Bukan masalah, sih. Lagipula, aku adalah Serenina dan Serenina adalah aku, jadi apa bedanya? Masalahnya saat ini terlalu banyak yang ingin kucoba dan aku tidak tau kapan aku akan terbangun sehingga mimpi indah ini berakhir. Tapi sebelum itu, mungkin sebaiknya aku memastikan sesuatu terlebih dahulu. Seperti reaksi tubuhku kepada hal-hal disekitarku misalnya.

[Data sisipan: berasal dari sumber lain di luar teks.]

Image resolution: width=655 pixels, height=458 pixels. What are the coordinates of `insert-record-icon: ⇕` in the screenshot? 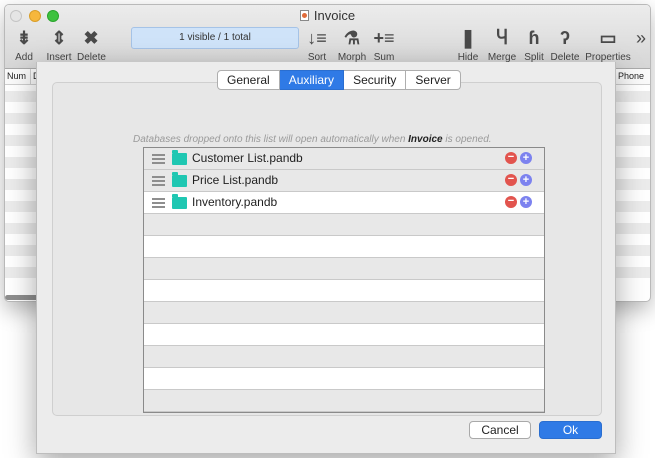 It's located at (59, 38).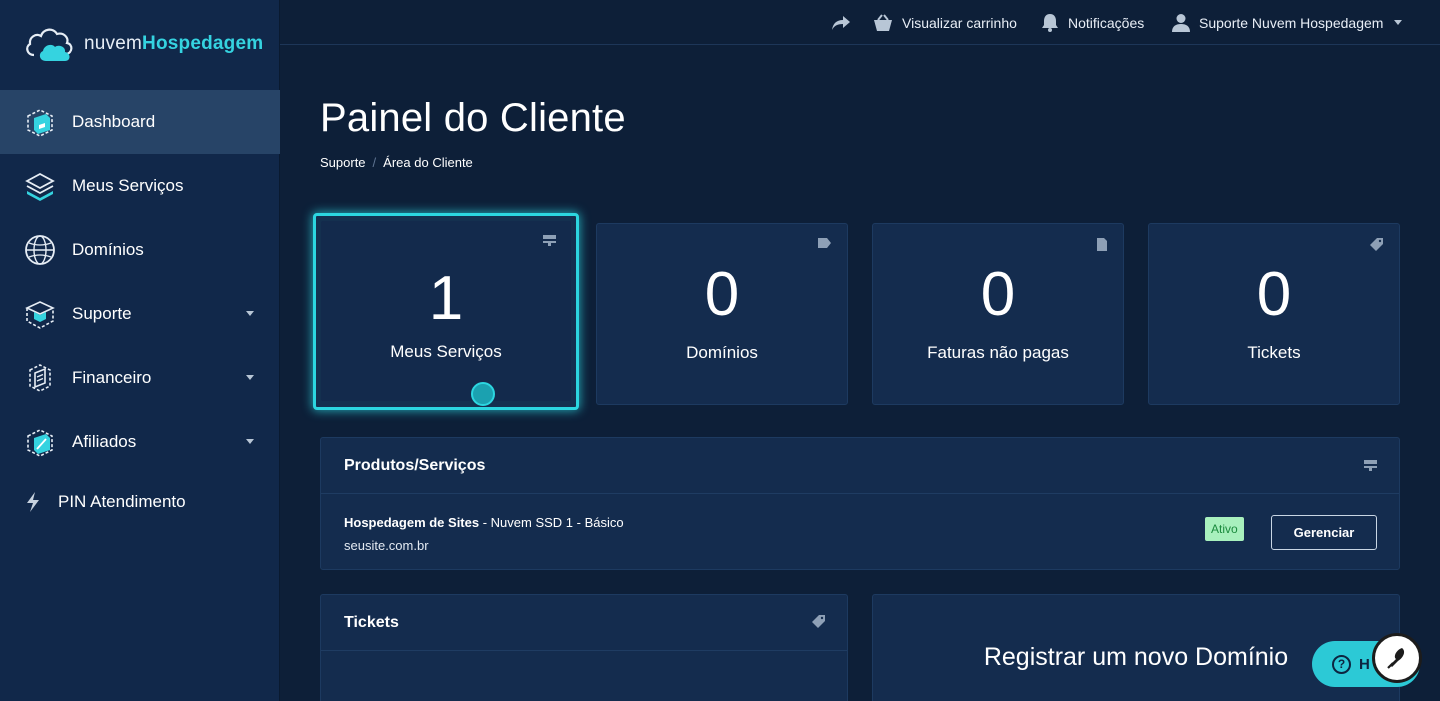 The width and height of the screenshot is (1440, 701). I want to click on sidebar-item-suporte: Suporte, so click(140, 314).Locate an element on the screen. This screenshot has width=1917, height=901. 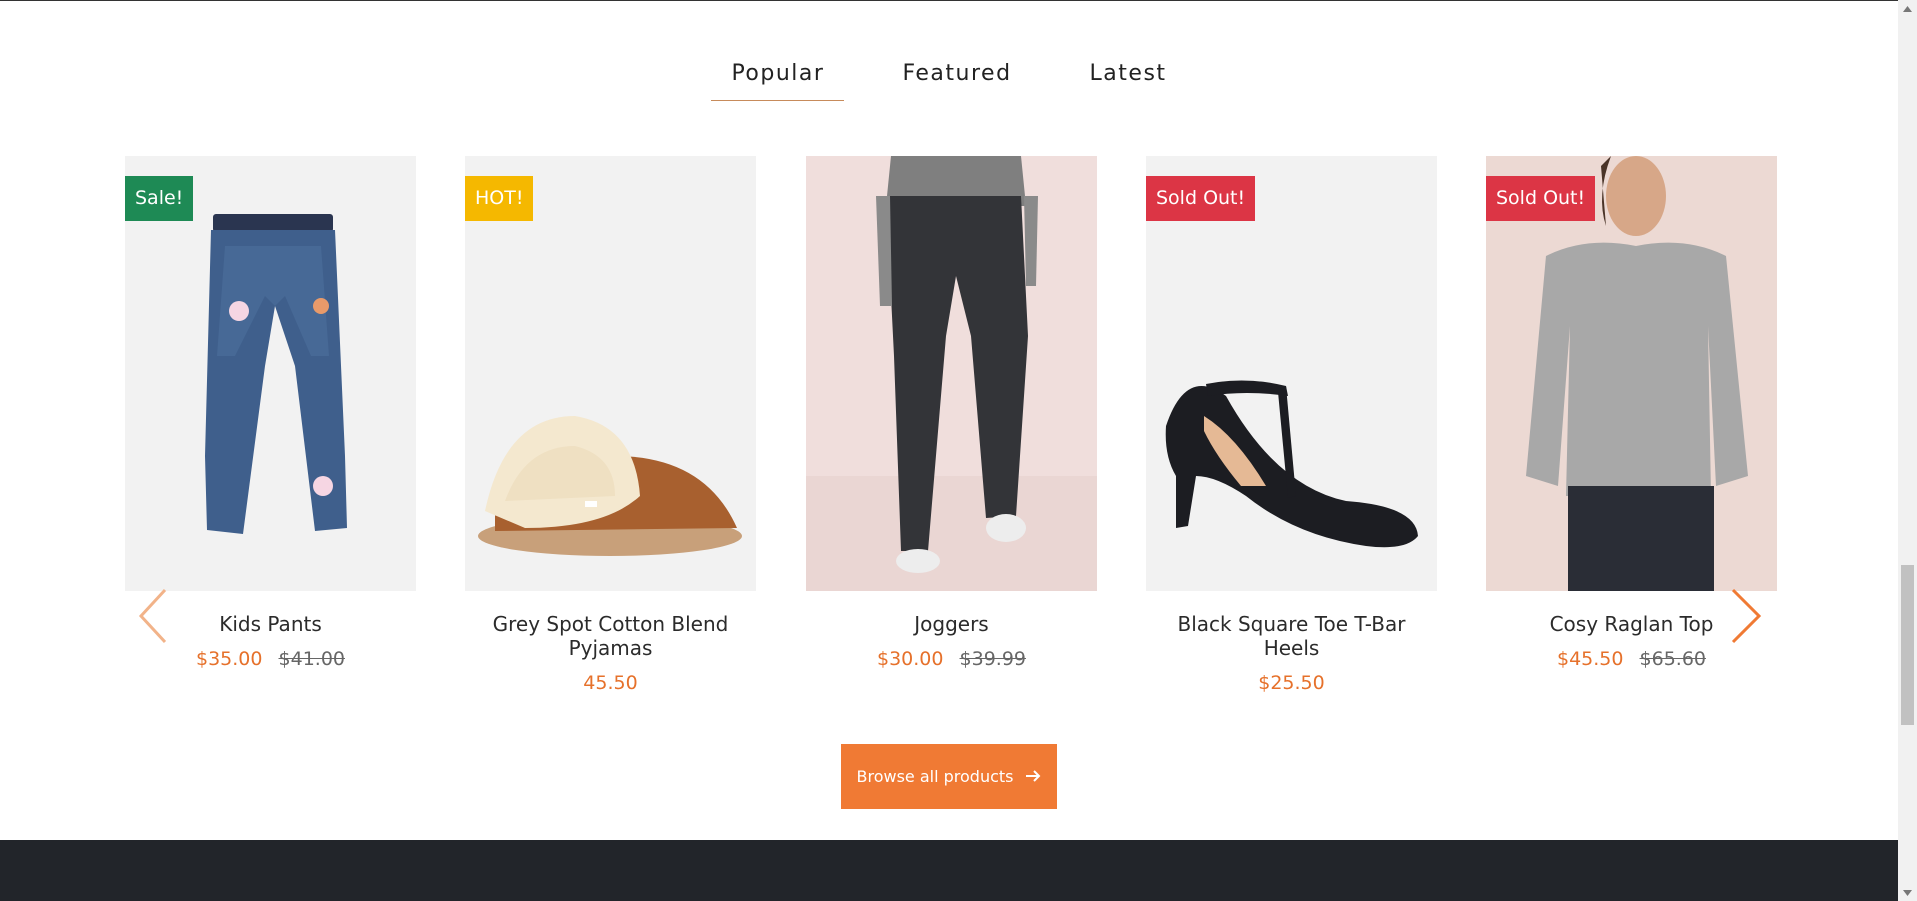
current-price: $35.00 is located at coordinates (229, 659).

Aku berlari dan terjun ke dalam danau. Whhooo, ini keren sekali! Aku bisa merasakan dinginnya air meski tubuh dan pakaianku tidak basah sama sekali. Mimpi ini sangat luar biasa. Aku bergegas keluar dari danau lalu meloncat ke cabang pohon raksasa yang sebelumnya melindungiku dengan akar-akar besarnya. Ini hebat, bahkan aku tidak perlu repot-repot untuk memanjat. Kemudian dengan sengaja aku menjatuhkan diri untuk memastikan perubahan statusku.

“Ouchhh.”

Aku meringis sambil memegangi pinggangku yang terasa ngilu. Seharusnya aku sudah tau, jika tubuhku bisa merasakan dingin, maka sudah sewajarnya bisa merasakan sakit juga, kan. Aku membenahi posisi duduk kemudian mengeluarkan layar kontrol untuk memeriksa statusku. Tidak ada perubahan, apakah jatuh daripohon tidak mempengaruhi status kehidupan? Lalu, haruskah aku mencari monster dan dengan sengaja menerima serangannya untuk memastikan cara kerja dari peristiwa ini? Tapi serangan mereka pasti jauh lebih menyakitkan dibandingkan

terjun dari atas pohon. Membayangkan hal itu membuat kepalaku otomatis menggeleng agar pikiran buruk itu menyingkir.

“Sepertinya menjadi solo player membuatmu memiliki banyak waktu luang.”

Sebuah suara asing mengintrupsi dan membuat reflek kepalaku bekerja untuk menoleh ke asal suara. Dengan segera sensor pemindaiku secara otomatis bekerja, membuatku bisa melihat semua informasi tentang orang itu dalam sekedip mata. Apa ini? Astaga...bahkan dalam mimpi sekali pun orang ini tetap menyebalkan. Kenapa harus ada dia di tengah mimpi indahku, sih?